Susan se negou a aceitar a ideia, se virou para filha e com desespero nos olhos disse:
-Já esperei por tempo demais, Melanie. Por que não fez nada até agora?

Mel a olhou perdida.
-Do que está falando?

-Use o seu dom! -Susan gritou. -Não quer salvar o seu próprio pai?! Do que serve esse poder! Deus te deu para você curar os outros. Como pode ser tão mesquinha e só curar a si mesma?!

Na verdade, Melanie havia tentado inúmeras vezes curar os outros. Na pré escola quando algum amigo se machucava, todas as noites que passou no hospital com o pai, mas... Nunca funcionou. Melanie sabia que não era assim que funcionava.

Sentiu-se péssima. Não poderia curar seu pai, não poderia tirar a dor da mãe.

Richard faleceu dias depois. Susan não dirigiu uma palavra à Melanie no dia, mas depois de algumas semanas quando ela se sentou à mesa para jantar, Susan cuspiu as palavras para Melanie. -A culpa é sua. Isso não é um milagre, é uma maldição.

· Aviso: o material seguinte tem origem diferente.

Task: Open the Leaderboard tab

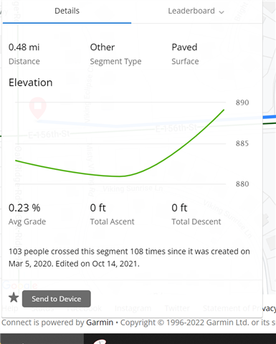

As palavras ecoaram na mente de Melanie.
-Acho que está mais do que na hora de você casar. Assim pelo menos alguém vai te sustentar.

Melanie bateu o punho contra a mesa.

-Eu não vou. -Ela murmurou. -Estou cansada de abaixar a cabeça pra esse mundo onde deixamos que outros nos digam como devemos viver.

-Você não sabe nada sobre a vida, Melanie. -Susan sibilou.

Mas ela sabia que não precisava ser daquele jeito, podia ser melhor.

Ela não terminou o jantar, se levantou e recolheu os pertences mais importantes em uma mala. Os artigos de genética de Charles Xavier colocou em uma mochila, havia ouvido de um lugar em que poderia ficar e tentar algo diferente.

Ela saiu de casa debaixo da chuva gelada do fim de setembro. Susan a viu sair, mas nada disse. Talvez achasse que ela fosse voltar.

Mas Melanie Levinsky não iria voltar.